8 Signs That You’re Actually in a Good Marriage
6. WHEN BEING THERE FOR ONE ANOTHER IS ENOUGH
I’m actually pretty proud of the relationship my husband and I have, considering we’ve only been together four years. The way we’ve chosen to openly communicate with each other has been one of the most positive qualities in our relationship—from the way he told me he had melanoma three months into dating (mole was removed shortly after and he’s cancer free!) to the way we’ve dealt with my recent miscarriage. Even if one of us doesn’t know exactly what to say, just knowing that those lines of communication are open and that the other person is always there, even if just to listen and be there for physical support, is huge.
7. WHEN YOU’RE HAPPY EVERY DAY
There’s a scene in Sex and the City when the girls ask Charlotte how often she’s happy in her marriage, and she says, “Every day.” Not all day every day, not all the time, but at some point in the day, every day, she is happy. That, to me, is the “good” or “good enough” marriage/relationship. I recognize that there are nuances here; for example, a strict twenty-four-hour time limit seems silly. I also recognize that the happiness can be fueled by something outside one’s marriage/relationship, such as a spouse who achieves a goal they’ve been working toward a long time. That line has always stuck with me, not as a goal to strive for, but as an internal measure of my own level of gratitude. What is the thing that made me happy today? Did I acknowledge it in the moment, or do I only see it in hindsight? Both of those things are okay, but I will probably reap more benefits from learning to acknowledge it in the moment, and find my new happy thing for tomorrow.
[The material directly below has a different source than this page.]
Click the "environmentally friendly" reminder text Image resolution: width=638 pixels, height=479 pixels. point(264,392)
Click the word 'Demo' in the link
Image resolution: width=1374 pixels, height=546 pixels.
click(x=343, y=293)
8. WHEN YOU REALIZE YOU MIGHT NOT KNOW
I don’t have an answer to exactly what a good marriage looks like, but I’m working on it. It feels like it should be a relationship where a couple can communicate openly with each other. Where there’s an understanding that the marriage and the partnership comes first. Where there’s mutual respect and support. The communication thing has been incredibly hard for us—we’re both incredibly conflict-avoidant, so things that should have been addressed long, long ago got pushed aside and ignored for a long time until they got too big to ignore any longer.